EXERCISE PROMPT: The part below that opens with the line containing "Viewport: 868px width, 488px" and closes with the line containing "Viewport: 600px width, 616px" should be copied exactly, minus any pictures.

ENTRIES SHOWN:

*** Block opens ***

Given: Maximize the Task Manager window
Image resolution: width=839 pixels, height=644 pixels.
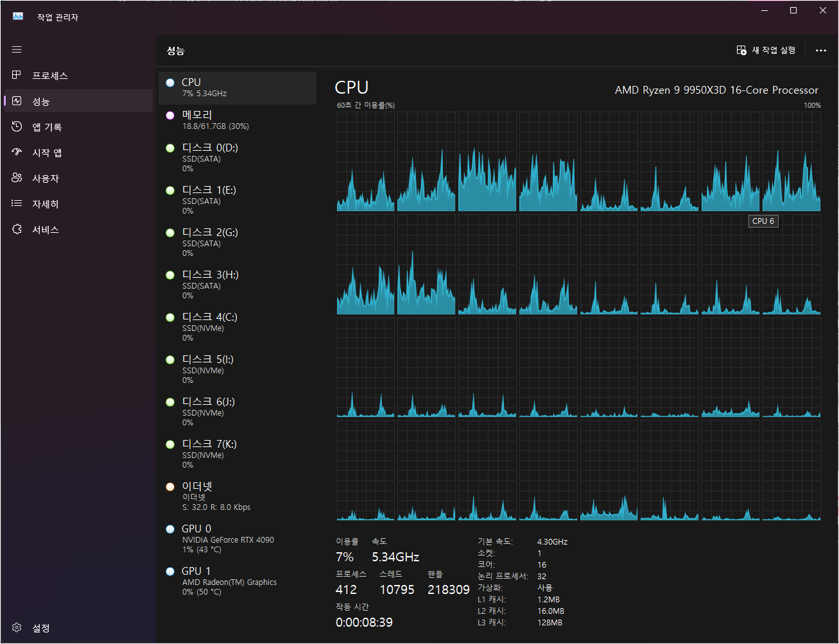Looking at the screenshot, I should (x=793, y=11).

*** Block closes ***
*** Block opens ***

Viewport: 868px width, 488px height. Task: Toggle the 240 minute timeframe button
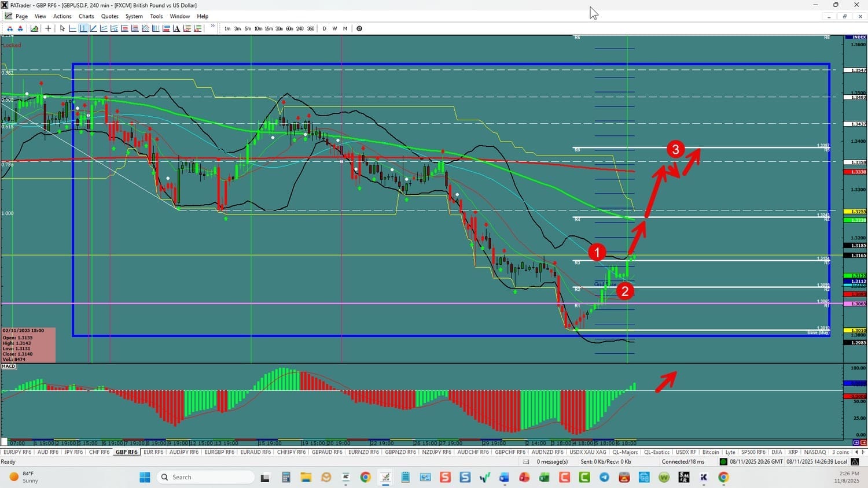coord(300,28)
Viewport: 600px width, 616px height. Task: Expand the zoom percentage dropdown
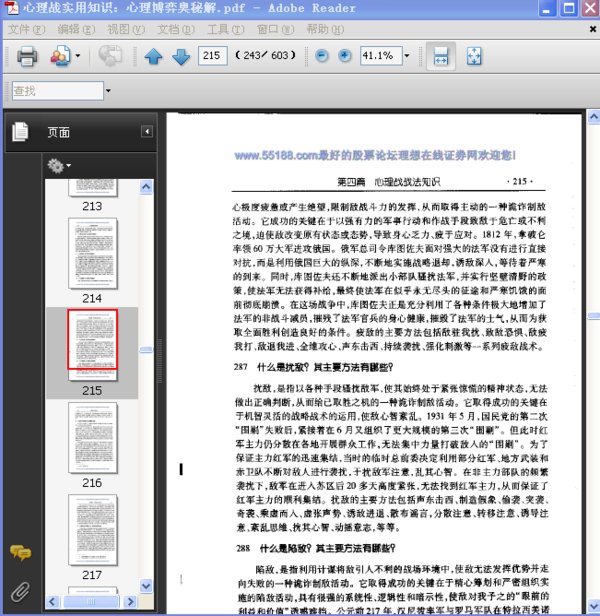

*** Block closes ***

TASK RESPONSE:
Viewport: 868px width, 488px height. Task: Toggle the 240 minute timeframe button
coord(300,28)
Viewport: 600px width, 616px height. Task: Expand the zoom percentage dropdown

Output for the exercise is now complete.